Although it's a long way off, we want to be well prepared. We haven't done anything like this before, and our knowledge of making such a trip is quite minimal.

If anyone can offer any advice on anything, visa's, flights, immunizations, what to take, what not to take, anything at all, it would be greatly appreciated.

Many thanks,


Scott & Louise


----------



## Wanderer (Jun 16, 2007)

countingthedays said:


> Hi everyone,
> 
> my girlfriend and I are planning to go travelling from England in October/November 2010. We plan to go first to Asia, flying to wherever is cheapest, moving on to see Thailand. Depending on how much we have saved, we plan to spend 4-8 weeks doing this, living on the cheap.
> 
> ...


Our Travel section has a heap of threads where you can get some good ideas from various posts and links and I'll move your thread there Scott, but for now just a few:
Sounds like a good trip planned and Thailand and Malaysia you can enter for up to 20 days without a visa - Visa and embassy information for all countries - Projectvisa.com being a great site re checking for visas anywhere.
Australia you know about with the WHV.

Welcome to AirAsia.com, The World's Best Low-Cost Airline might be worth a look for very cheap flights Standsted > KL and then they have flights all over Asia and to Australia, always specials running so you might want to sign up for their newsemails and wait a bit before booking.
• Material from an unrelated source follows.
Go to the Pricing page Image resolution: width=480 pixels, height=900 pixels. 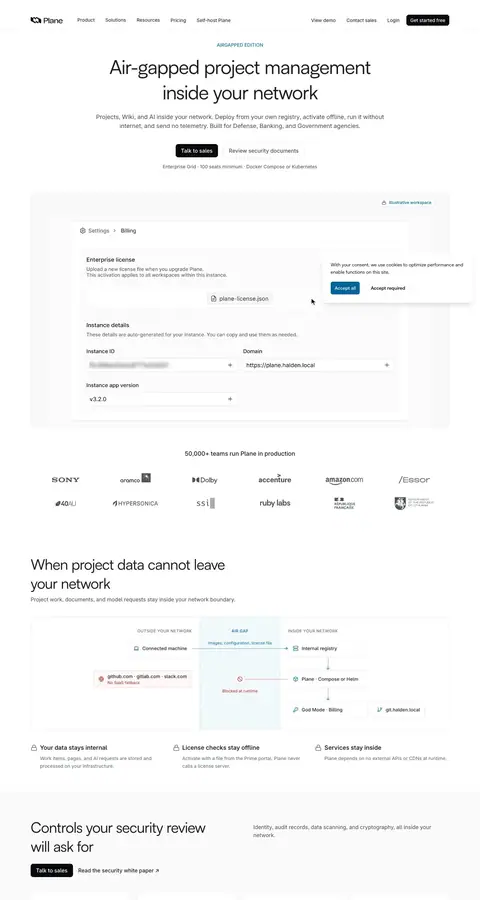pos(178,20)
I'd be considering a bit of slight rescheduling if you've not already applied for the WHV for October/November can be quite wet in areas of Malaysia and Thailand and even without it raining and there being floods, it is near the end of the wet season and could be very humid - World Climate: Weather rainfall and temperature data will give you an idea of rainfall by month in different locations.
Also, if you were planning on arriving in Sydney just before Xmas/NY, you'll be coming at what can be a damp time downunder too but not anywhere as bad as Asia unless you're in Darwin or NQ tropics.
But if you stay with it, make sure you start looking at accommodation by about June - as soon as places start taking bookings as they'll go quick.

If you did want to schedule Xmas/NY in Sydney in, I'd still think of rescheduling back and doing Asia on the way back so you could get there 12 months after arrival in Oz or two years later if you decide on wanting to do some regional work and get yourselves a second WHV.
Another advantage of leaving Asia until after your Oz period is that you could more easily pack stuff for sending home from Oz so you could travel light into Asia and certainly not too much needed in way of clothes and with near empty packs, you'll have room for plenty of cheap Asian goodies you might want to buy and you'll not have had to take them all around Australia.

Louise might love to death some of the silk stuff you can get over there and you might find you'll have time or make it tyo check out Cambodia and Vietnam, both with silk stuff even cheaper than Thailand.
While I remember, SOPPONG-LOOKING FOR THE BEST ACCOMMODATION TREKKING, CAVING, KAYAKING, RAFTING AND WILD NATURE IN THE SOPPONG-PAI-MAE HONG SON AREA? is a must for Thailand as are the Mekong River Villages in the NE [ Golden Triangle area but quite safe for tourists ]
The northern part of the country is far less touristy than Bangkok and all the islands/beach regions.
You can fly cheap from Bangkon to Chiang Mai if you want to or take an overnight sleeper train or bus and then about a days bus around to Mae Hong Son/Pai region, Caves House being there.
Further Bus travel can get you up to a place right near Myanmar border, Tham Tom I think on a largish river and then it's a Long Tail boat down river to Chiang Rai and from there you can hire motor scooters to head over to the Mekong.
Welcome To Tiger Airways [ a subsidiary of Singapore Airlines ]also do cheap flights about Asia and to Perth in Australia and both Tiger and Airasia are safe.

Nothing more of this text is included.